Coordinated by Stanford University and Policy Analysis for California Education (PACE)—a university-based partnership of five California schools, including USC Rossier—the report, “Getting Down to Facts II,” comprises 35 studies that cover student success, governance, personnel and funding.
The new report is an update to the original “Getting Down to Facts,” released in 2008. The findings suggest that if California stays on course with current reforms while addressing significant gaps in implementation capacity, finance and early education, the state’s schools will continue to move in the right direction.
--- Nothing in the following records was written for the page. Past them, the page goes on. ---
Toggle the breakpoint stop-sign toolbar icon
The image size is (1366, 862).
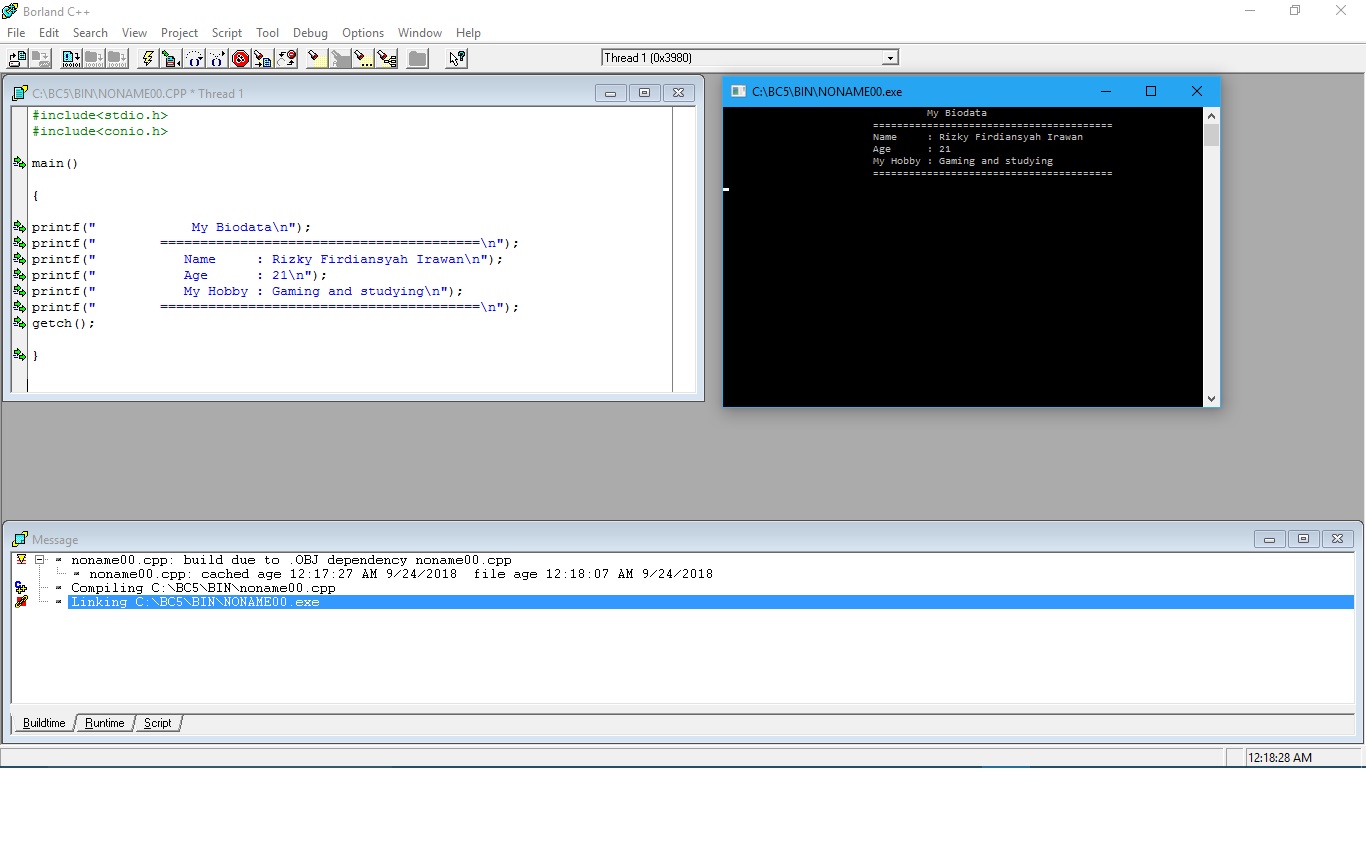[240, 58]
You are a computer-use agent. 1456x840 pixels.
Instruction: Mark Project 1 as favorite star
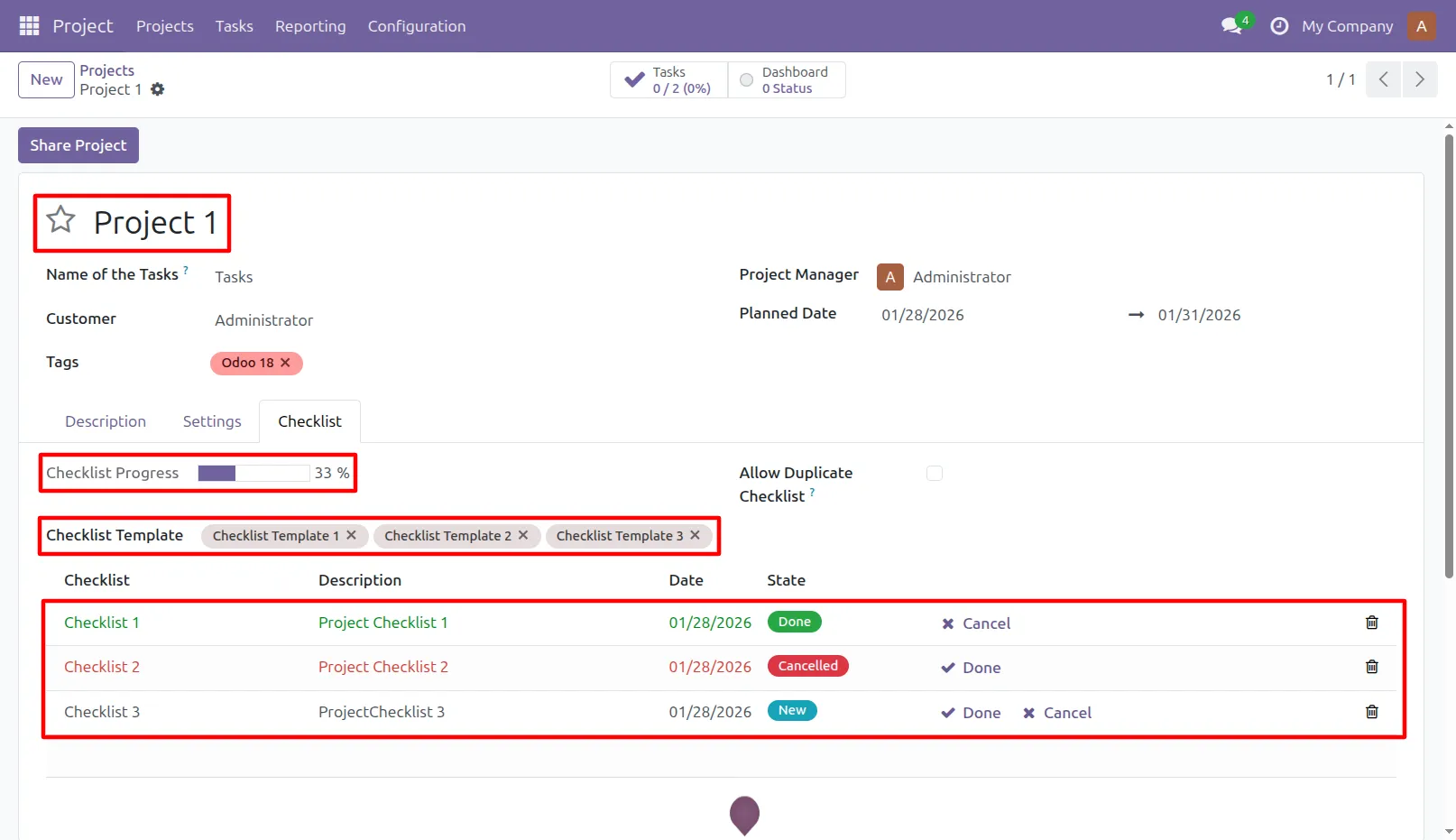click(61, 219)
“It’s been 10 years since the last effort and many reforms have been enacted that were in need of review,” said Julie A. Marsh, an associate professor of education at USC Rossier and the faculty director for PACE at USC Rossier. “We have an important window of opportunity to inform the next set of state leaders about the state of education in California—come January, we will have a new governor, state superintendent of instruction, state board president and many new legislators.”
In total, almost a dozen USC Rossier scholars contributed findings and work to the report.
Among some of the major issues highlighted by the report:
- Funding levels for schools in California have been improving, but remain well below many other states.
- Despite enthusiasm by parents around the California School Dashboard, an online school accountability tool, only a “bare majority of parents report being aware” of it.
- State leaders need to do more to help districts build community engagement around how the state’s major school funding law, the Local Control Funding Formula, works.
- The availability and usefulness of educational data “still fall short of what other states have developed.”